- Source extract -
*** Begin section ***

Harry Warren and his Oscar
By Harry Warren and Al Dubin

In light of last night's Academy Awards, today we're taking a look at the second tune to ever win the Oscar for Best Original Song (the first being "The Continental" in 1934). Introduced by Wini Shaw in Gold Diggers of 1935, "Lullaby of Broadway" was such an instant classic that later it was even used as background music in the Bette Davis film, Special Agent. With a peppy melody and lyrics that celebrate the wild Broadway nightlife, it's no wonder it captured the attention of Academy voters--even if Irving Berlin's "Cheek to Cheek" may have been the more deserving nominee that year...


Come on along and listen to
The lullaby of Broadway
The hip hooray and ballyhoo
The lullaby of Broadway
The rumble of a subway train
The rattle of the taxis
The daffodils who entertain
At Angelo's and Maxi's
When a Broadway baby says good night
It's early in the morning
Manhattan babies don't sleep tight
Until the dawn
Good night, baby
Good night, the milkman's on his way
Sleep tight, baby
Sleep tight, let's call it a day
The band begins to go to town
And everyone goes crazy
You rock a bye your baby round
'Til everything gets hazy
Hush a bye, I'll buy you this and that
You hear a daddy saying
And baby goes home to her flat
To sleep all day
Good night, baby
Good night, the milkman's on his way
Sleep tight, baby
Sleep tight, let's call it a day
Listen to the lullaby 
Of old Broadway!

*** End section ***

- Data -
*** Begin section ***

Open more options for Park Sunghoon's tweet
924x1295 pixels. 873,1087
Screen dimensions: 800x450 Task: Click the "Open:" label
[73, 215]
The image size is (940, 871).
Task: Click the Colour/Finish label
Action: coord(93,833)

*** End section ***

- Tasks and exercises -
1. In the "Lullaby of Broadway" text, why was the song a natural choice for Academy voters? Answer in one to three sentences.
2. Shorten the paragraph of the "Lullaby of Broadway" text that begins "In light of last night's Academy Awards" into a bulleted list, keeping its main facts.
3. According to the "Lullaby of Broadway" text, who introduced the song, and in which film?

- Per-task answers -
1. The song has a peppy melody and lyrics that celebrate the wild Broadway nightlife. The text says that is why it caught the attention of Academy voters.

2.
- "Lullaby of Broadway" was the second song to win the Oscar for Best Original Song. The first was "The Continental" in 1934.
- Wini Shaw introduced it in Gold Diggers of 1935.
- It became an instant classic and was later used as background music in the Bette Davis film Special Agent.
- Its peppy melody and lyrics about wild Broadway nightlife drew Academy voters, though Irving Berlin's "Cheek to Cheek" may have been the more deserving nominee that year.

3. Wini Shaw introduced it in Gold Diggers of 1935.